Keduanya yang notabene adalah tetangga sering bertemu di lingkungannya. Karena sudah saling mengenal, akhirnya mereka memutuskan untuk menikah.

Namun demikian ada alasan mengapa mereka menikah di umur yang masih sangat muda.

“Saya sudah tidak punya ibu bapak, kakek sudah tua, jika kakek meninggal maka saya tidak punya siapa-siapa. Saudara ayah semua tinggal jauh dari sini. Kadang-kadang saja pulang,” ungkap PES didampingi sang istri.

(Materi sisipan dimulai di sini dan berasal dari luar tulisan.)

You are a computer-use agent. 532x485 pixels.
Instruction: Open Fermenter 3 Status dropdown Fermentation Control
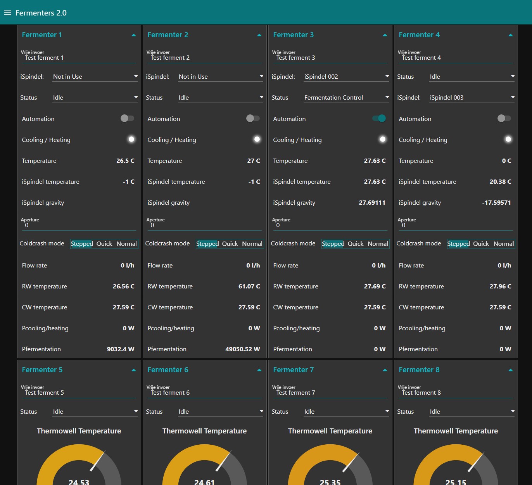pos(346,98)
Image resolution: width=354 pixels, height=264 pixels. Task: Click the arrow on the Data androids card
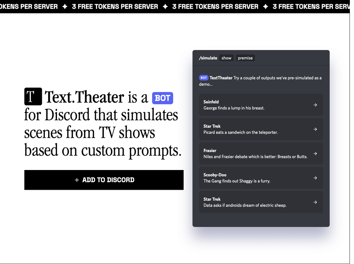(x=315, y=202)
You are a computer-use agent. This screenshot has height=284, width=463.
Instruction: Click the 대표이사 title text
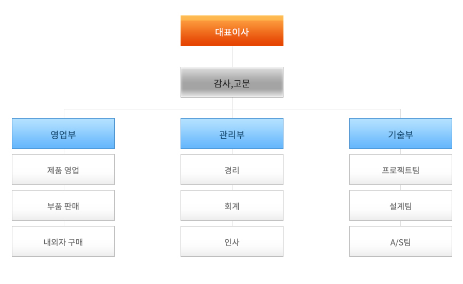pyautogui.click(x=232, y=32)
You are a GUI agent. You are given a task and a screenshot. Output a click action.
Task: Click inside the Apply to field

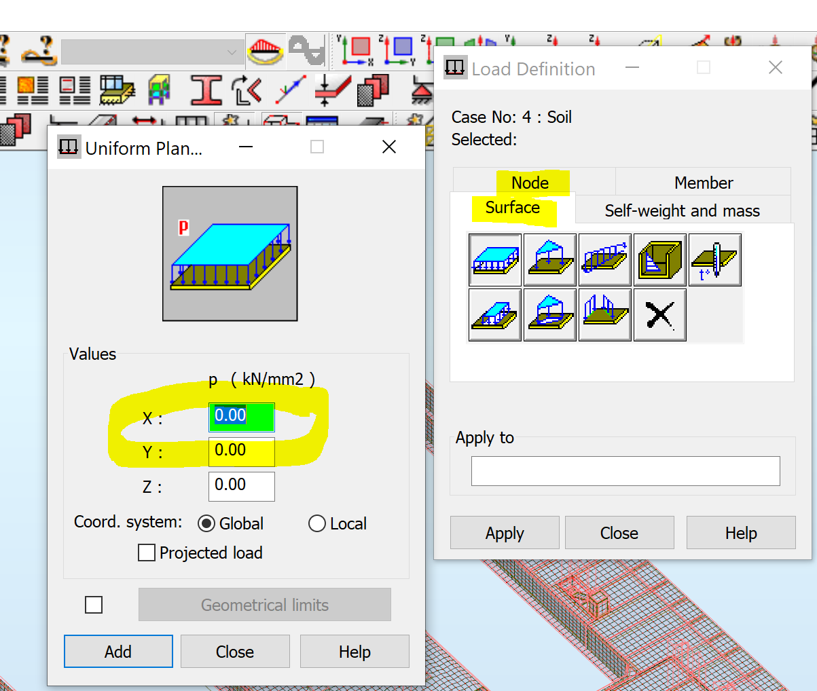pyautogui.click(x=624, y=470)
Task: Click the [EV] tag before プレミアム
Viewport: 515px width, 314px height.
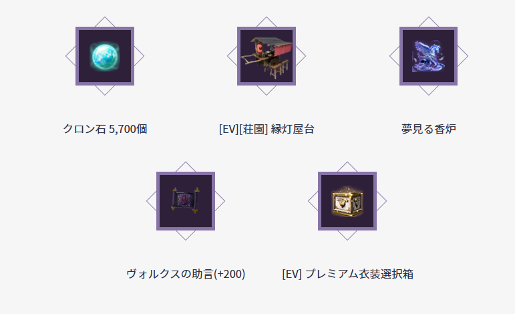Action: coord(292,274)
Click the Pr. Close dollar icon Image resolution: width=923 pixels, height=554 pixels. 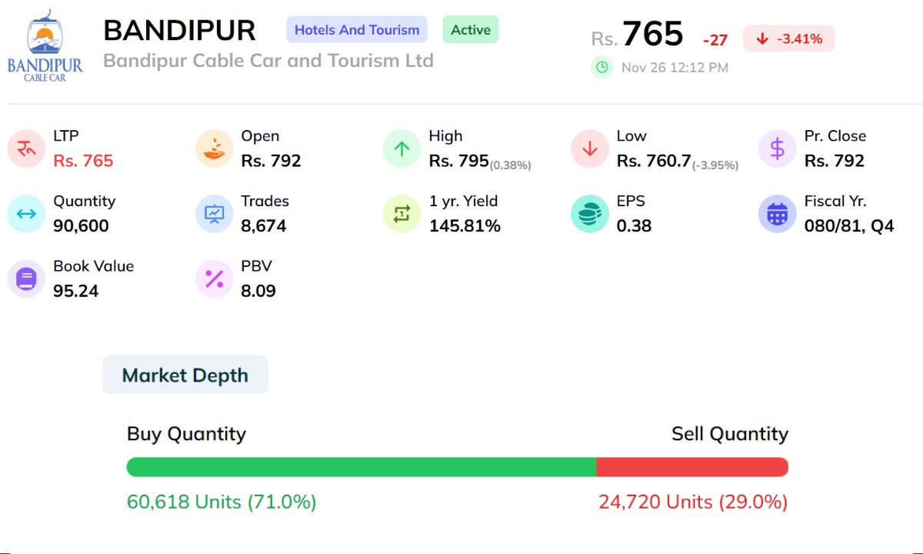pyautogui.click(x=778, y=149)
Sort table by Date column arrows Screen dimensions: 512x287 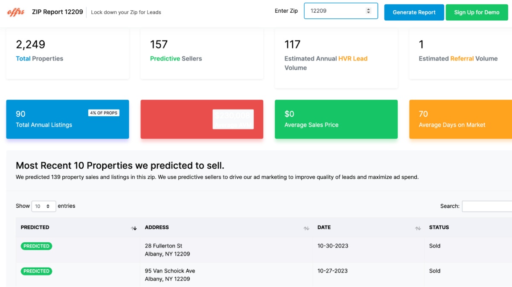(x=418, y=228)
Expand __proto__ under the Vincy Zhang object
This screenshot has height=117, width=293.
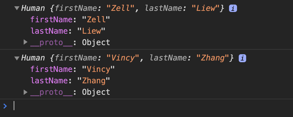point(26,92)
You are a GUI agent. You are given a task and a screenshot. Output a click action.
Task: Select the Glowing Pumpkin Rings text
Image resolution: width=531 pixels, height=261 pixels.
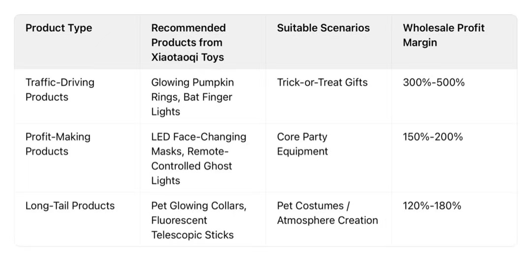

Baca Juga: 5 Fakta Gaun Pengantin Putri Diana yang Jarang Diketahui, Ternyata Ada Nodanya

Selama ini, PES dan kedua adik perempuannya hanya diasuh oleh Kakeknya, Ketut Rina (83).

Sementara Ayah dan Ibu mereka sudah lama meninggal.

“Adik pertama saya mengalami kelainan jadi pertumbuhannya terganggu. Umurnya sudah 16 tahun tetapi badannya tetap kecil, selain itu dia tidak bisa bicara dan melakukan sesuatu sendiri,” imbuhnya.

PES melakukan keseharian sebagai petani. Di atas tanah milik kakeknya terdapat pohon cengkeh, aren, dan beberapa jenis pohon kayu.

“Setiap hari ke kebun untuk mengurus pohon cengkeh. Kalau ada yang mau membeli tuak saya carikan. Jika tidak saya olah menjadi gula aren dan dijual ke Pasar Desa Sudaji untuk makan sehari-hari,” ungkapnya.

Pasutri saat ini tengah fokus untuk menabung. Apalagi umur mereka masih muda. Mereka berharap kondisi keuangan mereka bisa lebih baik.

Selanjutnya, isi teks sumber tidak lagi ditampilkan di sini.